What this task involves: Where a line below carries the word "from", include it in the count, then give the count alone.

Given data:
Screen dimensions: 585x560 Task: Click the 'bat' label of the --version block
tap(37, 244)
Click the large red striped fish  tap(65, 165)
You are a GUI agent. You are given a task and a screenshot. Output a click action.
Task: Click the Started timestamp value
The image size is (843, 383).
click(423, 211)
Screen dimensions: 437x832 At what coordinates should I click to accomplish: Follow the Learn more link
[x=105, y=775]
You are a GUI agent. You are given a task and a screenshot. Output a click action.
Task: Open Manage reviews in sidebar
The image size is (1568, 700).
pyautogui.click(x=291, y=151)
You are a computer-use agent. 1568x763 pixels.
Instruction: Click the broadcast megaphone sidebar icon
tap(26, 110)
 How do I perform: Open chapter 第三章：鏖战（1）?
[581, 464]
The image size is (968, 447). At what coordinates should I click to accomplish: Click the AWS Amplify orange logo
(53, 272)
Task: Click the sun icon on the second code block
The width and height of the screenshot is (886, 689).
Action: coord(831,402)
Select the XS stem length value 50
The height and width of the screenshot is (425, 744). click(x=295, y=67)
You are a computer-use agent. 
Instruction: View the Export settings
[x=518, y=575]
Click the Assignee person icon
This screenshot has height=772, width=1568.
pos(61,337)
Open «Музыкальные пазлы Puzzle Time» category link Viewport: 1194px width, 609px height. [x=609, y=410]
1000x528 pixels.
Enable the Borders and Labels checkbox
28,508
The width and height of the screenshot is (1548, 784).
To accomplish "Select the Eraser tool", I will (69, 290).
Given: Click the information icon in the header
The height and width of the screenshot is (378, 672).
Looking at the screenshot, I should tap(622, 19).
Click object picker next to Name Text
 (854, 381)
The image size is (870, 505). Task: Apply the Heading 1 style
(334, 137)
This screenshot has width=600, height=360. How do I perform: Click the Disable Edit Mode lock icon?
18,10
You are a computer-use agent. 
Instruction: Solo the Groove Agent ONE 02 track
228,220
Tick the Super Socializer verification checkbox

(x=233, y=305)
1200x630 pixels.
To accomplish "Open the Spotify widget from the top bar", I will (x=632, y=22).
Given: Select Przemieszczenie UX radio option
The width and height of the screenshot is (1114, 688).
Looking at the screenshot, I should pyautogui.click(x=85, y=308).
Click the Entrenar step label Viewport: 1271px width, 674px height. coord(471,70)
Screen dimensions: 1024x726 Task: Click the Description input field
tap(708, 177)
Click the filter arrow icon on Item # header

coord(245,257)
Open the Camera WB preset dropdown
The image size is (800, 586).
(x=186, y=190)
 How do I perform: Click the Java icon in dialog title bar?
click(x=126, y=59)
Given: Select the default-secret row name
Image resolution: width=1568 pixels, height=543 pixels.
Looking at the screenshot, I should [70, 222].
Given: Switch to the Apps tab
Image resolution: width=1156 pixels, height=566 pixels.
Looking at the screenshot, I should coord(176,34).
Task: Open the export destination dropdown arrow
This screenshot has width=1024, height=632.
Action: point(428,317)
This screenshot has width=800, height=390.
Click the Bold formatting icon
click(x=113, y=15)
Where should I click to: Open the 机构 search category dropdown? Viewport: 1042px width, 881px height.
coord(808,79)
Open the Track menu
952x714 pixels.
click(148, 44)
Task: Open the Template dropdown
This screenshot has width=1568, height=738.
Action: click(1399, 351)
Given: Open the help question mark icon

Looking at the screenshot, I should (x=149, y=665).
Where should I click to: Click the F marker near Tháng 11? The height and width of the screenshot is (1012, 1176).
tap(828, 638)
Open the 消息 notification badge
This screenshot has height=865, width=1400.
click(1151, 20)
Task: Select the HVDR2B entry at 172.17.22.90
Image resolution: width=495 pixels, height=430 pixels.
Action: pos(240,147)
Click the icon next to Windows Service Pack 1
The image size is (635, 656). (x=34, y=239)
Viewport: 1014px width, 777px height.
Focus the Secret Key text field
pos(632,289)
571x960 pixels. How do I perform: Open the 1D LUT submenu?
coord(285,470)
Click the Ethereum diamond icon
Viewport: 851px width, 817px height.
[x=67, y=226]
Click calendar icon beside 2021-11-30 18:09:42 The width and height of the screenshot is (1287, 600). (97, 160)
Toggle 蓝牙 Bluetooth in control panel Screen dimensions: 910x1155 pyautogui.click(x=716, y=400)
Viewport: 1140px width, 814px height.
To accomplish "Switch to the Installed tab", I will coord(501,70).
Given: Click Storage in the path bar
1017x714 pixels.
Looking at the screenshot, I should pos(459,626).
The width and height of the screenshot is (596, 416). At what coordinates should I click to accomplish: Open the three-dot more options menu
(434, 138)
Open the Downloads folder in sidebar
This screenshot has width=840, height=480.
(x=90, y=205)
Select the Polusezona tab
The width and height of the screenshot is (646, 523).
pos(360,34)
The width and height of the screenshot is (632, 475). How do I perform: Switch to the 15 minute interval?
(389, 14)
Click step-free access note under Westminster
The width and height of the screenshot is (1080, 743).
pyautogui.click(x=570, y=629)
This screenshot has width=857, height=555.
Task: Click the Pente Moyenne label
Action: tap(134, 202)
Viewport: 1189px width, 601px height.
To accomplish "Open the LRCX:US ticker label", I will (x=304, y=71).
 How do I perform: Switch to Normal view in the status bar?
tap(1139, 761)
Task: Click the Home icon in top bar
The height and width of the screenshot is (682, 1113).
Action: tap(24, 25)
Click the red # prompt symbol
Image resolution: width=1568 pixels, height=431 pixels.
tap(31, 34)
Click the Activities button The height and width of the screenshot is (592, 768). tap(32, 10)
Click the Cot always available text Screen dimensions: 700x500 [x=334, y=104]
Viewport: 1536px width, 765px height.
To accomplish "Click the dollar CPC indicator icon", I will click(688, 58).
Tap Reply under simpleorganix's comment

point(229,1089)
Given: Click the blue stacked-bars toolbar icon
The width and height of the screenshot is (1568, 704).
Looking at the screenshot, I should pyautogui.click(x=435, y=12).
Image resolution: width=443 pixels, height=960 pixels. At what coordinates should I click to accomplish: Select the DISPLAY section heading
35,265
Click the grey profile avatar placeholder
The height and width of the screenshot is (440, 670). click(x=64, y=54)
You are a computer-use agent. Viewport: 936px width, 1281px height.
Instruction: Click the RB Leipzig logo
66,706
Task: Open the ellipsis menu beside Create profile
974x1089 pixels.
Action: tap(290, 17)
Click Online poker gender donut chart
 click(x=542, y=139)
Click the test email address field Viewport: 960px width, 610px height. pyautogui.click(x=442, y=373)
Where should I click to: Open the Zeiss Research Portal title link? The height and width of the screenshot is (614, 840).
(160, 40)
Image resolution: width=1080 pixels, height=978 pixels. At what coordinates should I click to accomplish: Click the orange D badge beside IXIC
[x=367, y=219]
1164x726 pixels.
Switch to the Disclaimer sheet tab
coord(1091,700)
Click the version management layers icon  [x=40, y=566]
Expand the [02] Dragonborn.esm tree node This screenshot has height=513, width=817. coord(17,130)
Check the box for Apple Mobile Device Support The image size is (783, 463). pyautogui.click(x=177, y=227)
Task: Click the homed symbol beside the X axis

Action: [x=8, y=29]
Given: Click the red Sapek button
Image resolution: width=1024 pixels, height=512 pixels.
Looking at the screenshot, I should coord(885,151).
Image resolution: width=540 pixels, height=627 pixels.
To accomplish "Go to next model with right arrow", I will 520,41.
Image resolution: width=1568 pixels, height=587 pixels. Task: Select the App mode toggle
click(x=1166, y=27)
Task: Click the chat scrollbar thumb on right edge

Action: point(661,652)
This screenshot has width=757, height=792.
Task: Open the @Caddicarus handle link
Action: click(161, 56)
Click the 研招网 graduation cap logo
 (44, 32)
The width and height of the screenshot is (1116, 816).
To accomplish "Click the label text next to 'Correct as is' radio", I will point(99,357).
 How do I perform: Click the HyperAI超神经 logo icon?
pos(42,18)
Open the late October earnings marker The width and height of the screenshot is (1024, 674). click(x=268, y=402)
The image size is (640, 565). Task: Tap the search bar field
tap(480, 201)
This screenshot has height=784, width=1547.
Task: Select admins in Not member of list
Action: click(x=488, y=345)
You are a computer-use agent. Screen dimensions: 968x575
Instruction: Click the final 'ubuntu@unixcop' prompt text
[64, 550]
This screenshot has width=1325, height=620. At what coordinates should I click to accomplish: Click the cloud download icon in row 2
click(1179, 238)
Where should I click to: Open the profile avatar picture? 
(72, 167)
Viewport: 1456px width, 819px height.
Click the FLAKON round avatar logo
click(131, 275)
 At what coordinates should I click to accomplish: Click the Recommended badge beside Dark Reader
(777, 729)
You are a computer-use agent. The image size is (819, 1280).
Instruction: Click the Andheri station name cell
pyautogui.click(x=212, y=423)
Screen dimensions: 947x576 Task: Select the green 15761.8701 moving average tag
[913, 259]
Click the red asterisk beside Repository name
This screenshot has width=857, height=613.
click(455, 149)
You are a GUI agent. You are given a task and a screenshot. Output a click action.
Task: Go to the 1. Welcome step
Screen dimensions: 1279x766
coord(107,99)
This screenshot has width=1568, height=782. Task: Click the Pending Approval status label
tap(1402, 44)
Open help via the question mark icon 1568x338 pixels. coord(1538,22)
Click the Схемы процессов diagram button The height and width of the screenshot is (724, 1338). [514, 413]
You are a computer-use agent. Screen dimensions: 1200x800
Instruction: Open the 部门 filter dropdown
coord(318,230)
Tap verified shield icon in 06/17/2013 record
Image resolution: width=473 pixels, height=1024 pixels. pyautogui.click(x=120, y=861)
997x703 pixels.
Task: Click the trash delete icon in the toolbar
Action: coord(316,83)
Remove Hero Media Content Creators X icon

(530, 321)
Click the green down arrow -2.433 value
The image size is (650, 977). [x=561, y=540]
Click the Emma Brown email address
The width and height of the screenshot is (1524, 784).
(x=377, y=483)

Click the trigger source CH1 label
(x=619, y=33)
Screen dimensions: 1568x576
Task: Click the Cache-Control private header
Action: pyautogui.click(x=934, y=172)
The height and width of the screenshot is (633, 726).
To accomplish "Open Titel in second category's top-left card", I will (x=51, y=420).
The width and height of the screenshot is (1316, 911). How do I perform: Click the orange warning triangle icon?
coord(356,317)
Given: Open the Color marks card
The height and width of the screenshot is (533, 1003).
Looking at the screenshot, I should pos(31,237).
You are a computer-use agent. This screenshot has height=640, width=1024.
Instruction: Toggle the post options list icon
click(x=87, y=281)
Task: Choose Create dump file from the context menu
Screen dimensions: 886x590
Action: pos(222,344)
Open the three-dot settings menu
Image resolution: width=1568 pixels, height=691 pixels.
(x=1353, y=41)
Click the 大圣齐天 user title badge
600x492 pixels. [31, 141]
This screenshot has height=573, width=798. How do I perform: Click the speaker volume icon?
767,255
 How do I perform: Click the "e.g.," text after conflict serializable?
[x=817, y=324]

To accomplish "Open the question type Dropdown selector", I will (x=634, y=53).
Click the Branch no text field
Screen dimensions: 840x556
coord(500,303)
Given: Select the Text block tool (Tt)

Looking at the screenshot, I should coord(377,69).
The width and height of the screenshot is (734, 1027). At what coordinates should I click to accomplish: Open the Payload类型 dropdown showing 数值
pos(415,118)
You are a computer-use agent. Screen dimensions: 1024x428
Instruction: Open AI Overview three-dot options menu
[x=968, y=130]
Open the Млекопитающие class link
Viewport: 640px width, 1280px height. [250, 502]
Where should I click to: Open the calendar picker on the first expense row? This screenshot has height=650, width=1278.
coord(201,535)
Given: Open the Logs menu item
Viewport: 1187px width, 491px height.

Written reply: 2